Formula One is set to introduce a range of changes for the new Concorde Agreement, which will begin in 2021. However, following complaints about the lack of overtaking chances in the season-opening Australian Grand Prix, Formula One chiefs have been seeking solutions which could be brought in sooner.
These proposals have been backed up by a period of research by the Formula One teams, who were able to demonstrate the positive impact that the modifications will have on the quality of racing.
The findings were put to a voting panel – which included the FIA, F1, all ten teams and sponsor and promoter representatives, and the proposals secured enough votes to proceed, pending approval from the World Motor Sport Council.
These will be added to the modifications already planned for 2019; an increase in fuel allowance, a separation of the driver weight and car weight (to not disadvantage heavier drivers) and the requirement for drivers to wear biometric gloves.
Formula One’s Managing Director (Motorsports) Ross Brawn highlighted the incident between Daniel Ricciardo and Max Verstappen as an example of the current aerodynamic issues facing the sport.

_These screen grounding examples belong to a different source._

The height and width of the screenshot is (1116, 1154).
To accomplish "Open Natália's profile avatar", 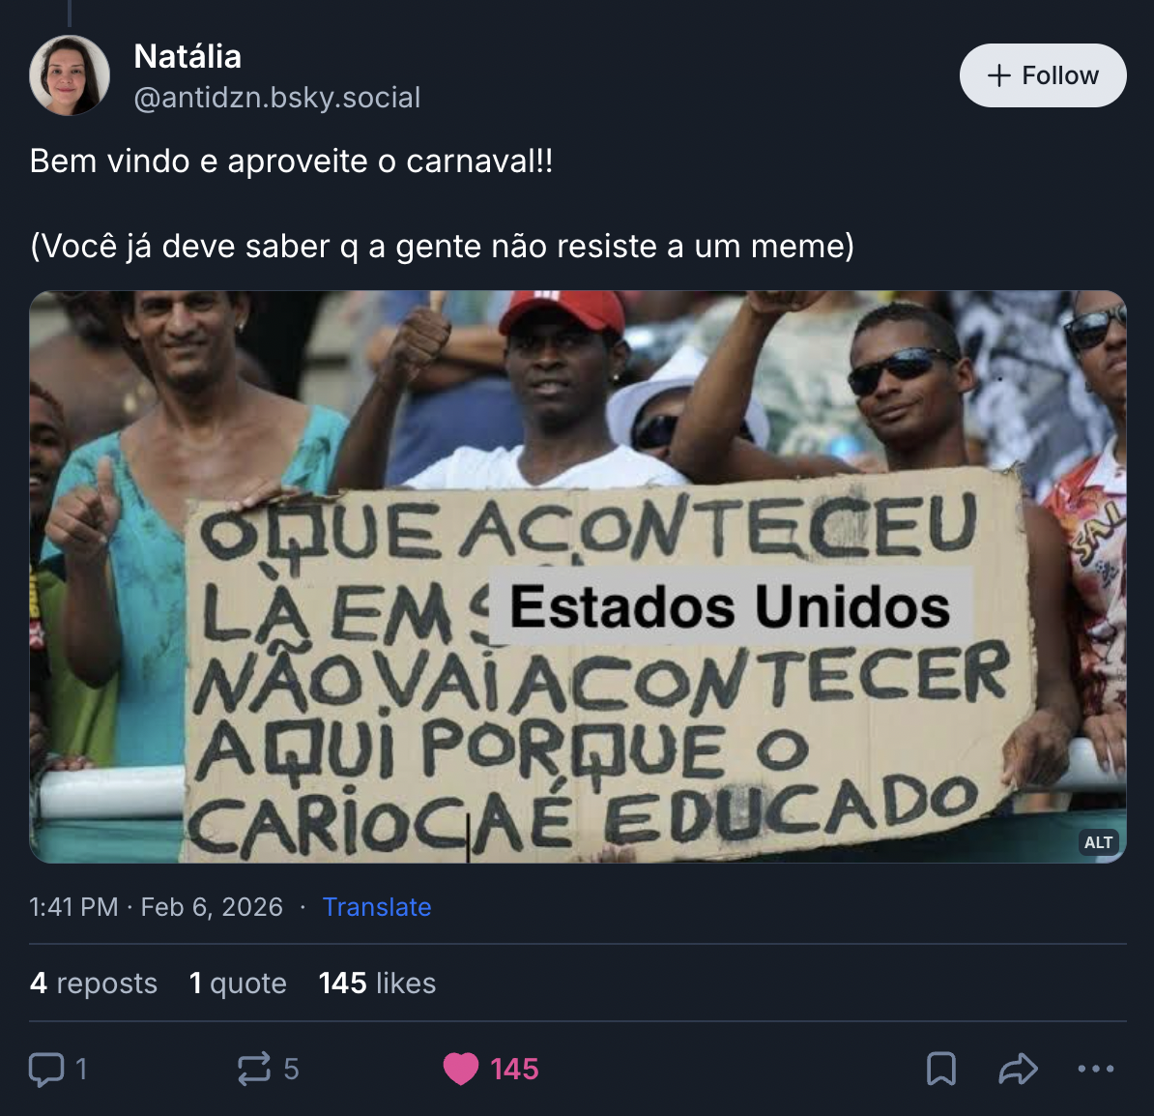I will (x=70, y=75).
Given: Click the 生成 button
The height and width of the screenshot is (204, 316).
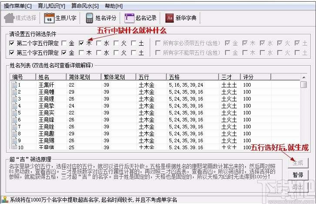Looking at the screenshot, I should pos(298,163).
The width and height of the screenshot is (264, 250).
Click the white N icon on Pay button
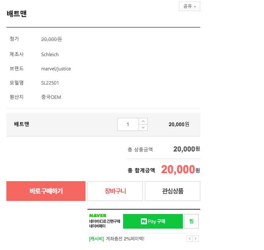pyautogui.click(x=144, y=221)
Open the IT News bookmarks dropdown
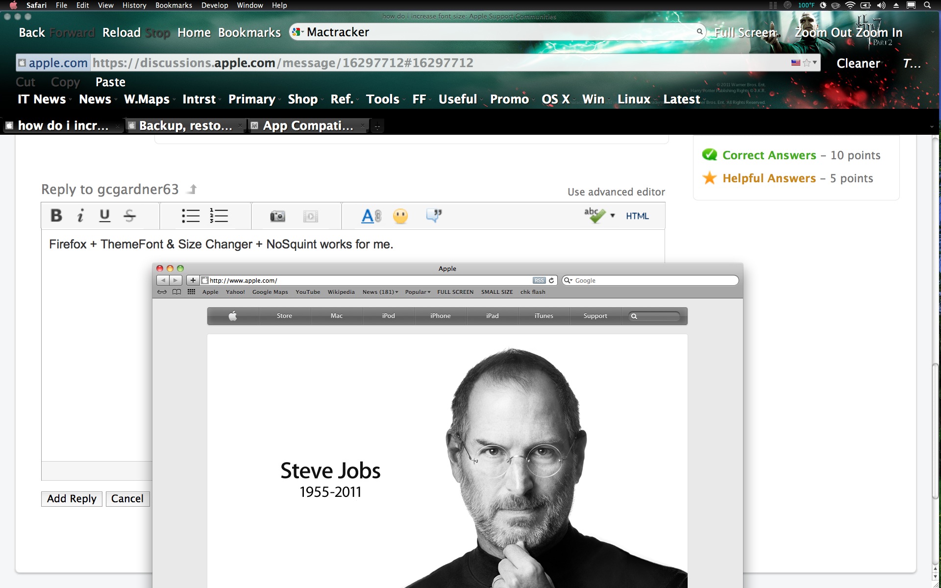Screen dimensions: 941x588 (x=42, y=99)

“One of the key episodes of the Azerbaijan Grand Prix was the collision between team mates Daniel Ricciardo and Max Verstappen,” said Brawn. “I don’t want to comment on who might be held responsible or how a team should manage these issues during a race, but I do think the Steward’s decision to reprimand both drivers was the right course of action. But I would like to highlight a technical point.
“Once Daniel had settled for his line, and Max had changed direction once more, the Australian suddenly had to cope with a car that was very light at the front end due to the turbulent air generated by the leading Red Bull.
“In these conditions Daniel was no more than a passenger with few, if any, options to manage the situation: he could not change direction and the hard braking he tried would have had little chance of success.
“This highlighted once more the need of finding a way to re-write the rules so as to make the cars more raceable in these conditions. The decision of the Strategy Group and the F1 Commission taken yesterday, sanctioned by the FIA World Motor Sport Council, to approve a number of aerodynamic modifications, aimed at promoting closer racing and more overtaking, to the cars already for 2019 season is definitely an important step in the right direction.”